Bochy, 67, wonders how much the modern gamer appreciates this kind of story in the game.
“Sometimes I ask that question, but, you know, you’d be surprised how many people know the history of some of these ballparks or even the game in general.
“But still, some (of the players) hadn’t heard of a lot of guys who played here like (Steve) Garvey. Hope they know Tommy (Lasorda). But that’s part of our job – reminding them and talking about the privilege and honor it is to play on this pitch as it has been shared with the Hall of Famers.
Although he retired from MLB, Bochy is still involved in the game in various ways. His duties with the Giants include attending spring training and visiting affiliates a few times a year to provide a sounding board for coaches and players at each of the stops.
“More than anything, I just observe, I talk to the coaches,” he said. “I’m here if the players want to talk, and I like getting to know them. I watch their progress, hope to help with the evaluation process.
“I just make myself available. But I’m being selfish – I love watching these guys play. I love watching the game and sitting up there (in the stands). You know, it gives me a better appreciation for scouts and what they do.
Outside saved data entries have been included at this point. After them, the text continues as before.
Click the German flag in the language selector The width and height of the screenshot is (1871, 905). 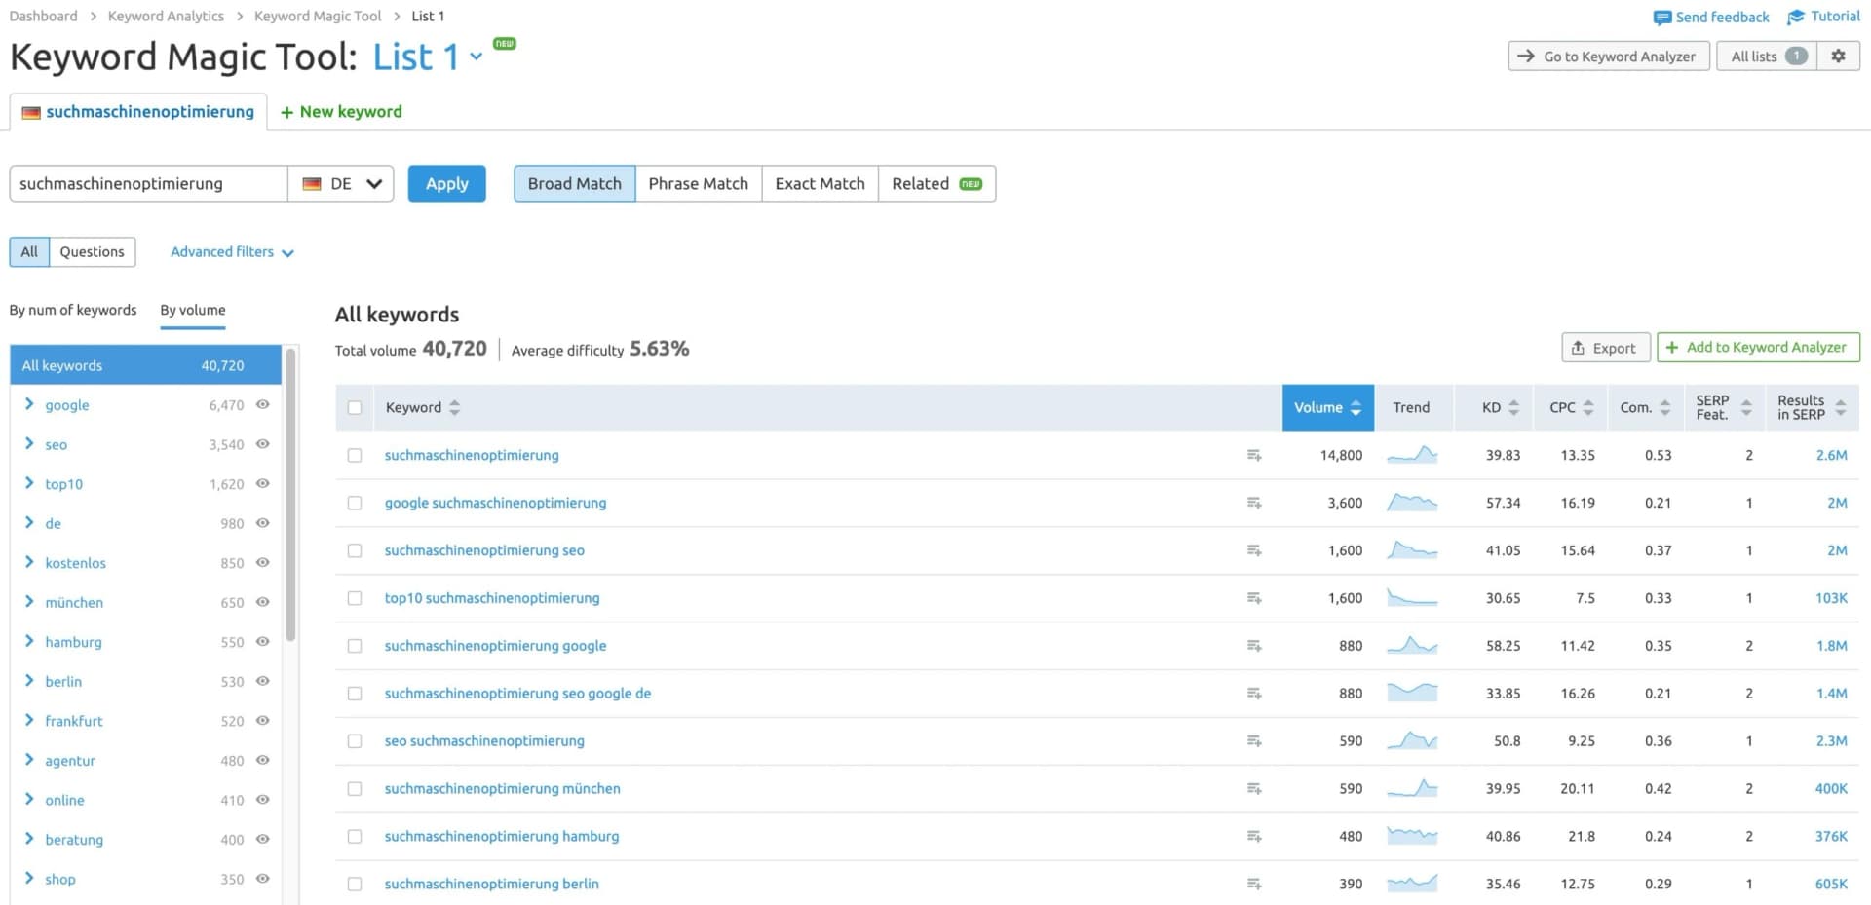coord(312,183)
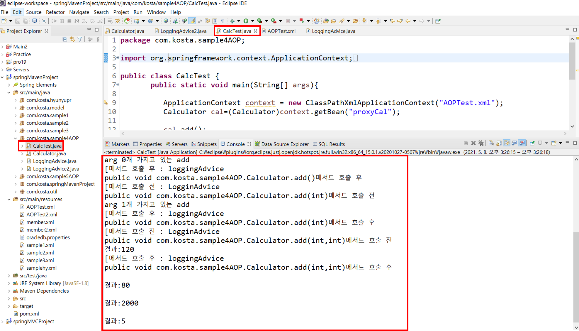Toggle Link with Editor in Project Explorer

click(x=72, y=39)
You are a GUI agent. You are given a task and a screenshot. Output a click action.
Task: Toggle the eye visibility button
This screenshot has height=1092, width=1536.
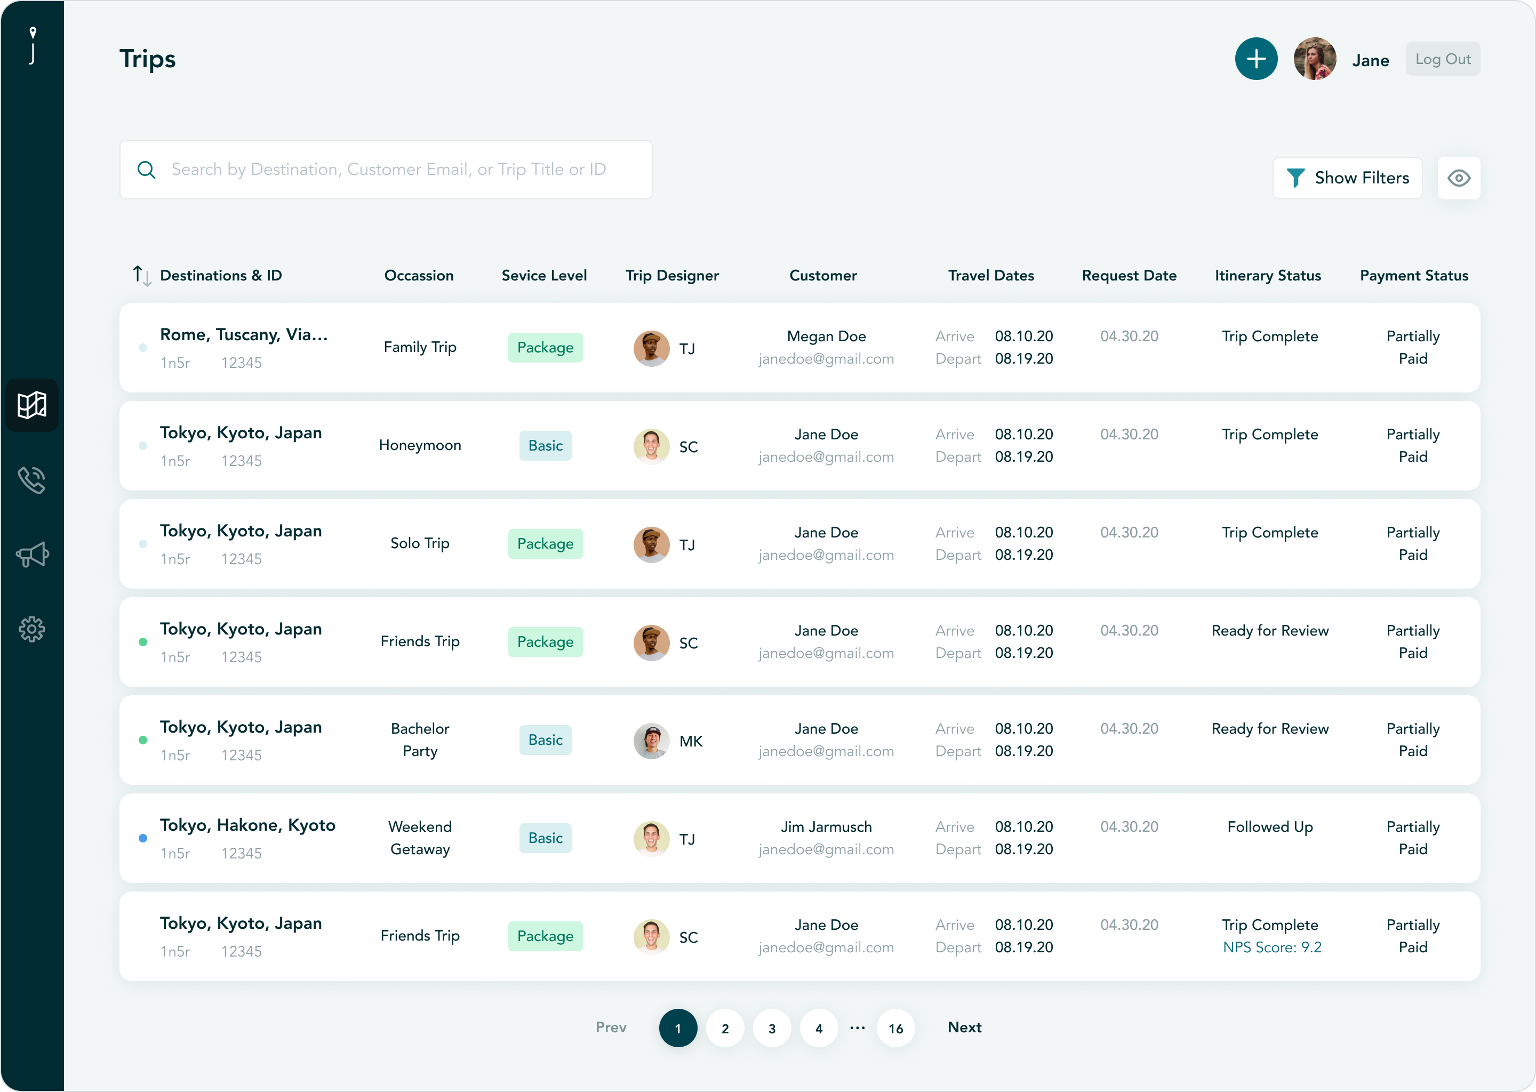pos(1458,178)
But also, watching players make improvements and grow as players and people.
Bochy finds it invigorating to work with the minor leaguers.
“You tell them stories, you know, about the World Series or whatever, and hopefully they get a little bit of inside information about how it all happened. But yeah, just stuff like that. It was fun to connect with some of them.
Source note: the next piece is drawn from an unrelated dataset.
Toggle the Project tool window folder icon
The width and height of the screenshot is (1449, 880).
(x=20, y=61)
Bochy looks forward to his other baseball project ahead of him: leading the France team in the World Baseball Classic playoffs in September.
Before the pandemic hit, Bochy was in Arizona helping the France team prepare for the WBC. Two years later, he’s back for another chance.
Bochy is one of seven MLB players to be born in France (Bussac-Forêt, Charente-Maritime), where his father, Sgt. Major Gus Bochy was then stationed in the US Army.
“I’m not French, but still, when you’re born there, you feel like you have a connection.”
He said that unlike two years ago, France’s list is still very present.
“I agreed to help a few years ago and it was cancelled,” he said. “We felt like, god, we had them ready.
“Some of the players we had available last time are actually in the big leagues,” he said. “And so, it’s going to be a challenge. But probably as important as anything is if I can help promote baseball in any way in France, and you know, and get them to have an understanding and a passion for it, then I’ve done my job.
Besides his baseball responsibilities, Bochy spends most of his time with his family.
“I have three grandchildren now,” he said. “I have a 4 and a half year old looking after me. He comes to the house and says ‘Dad, are we fishing or playing golf today?’ He doesn’t let me sit too long.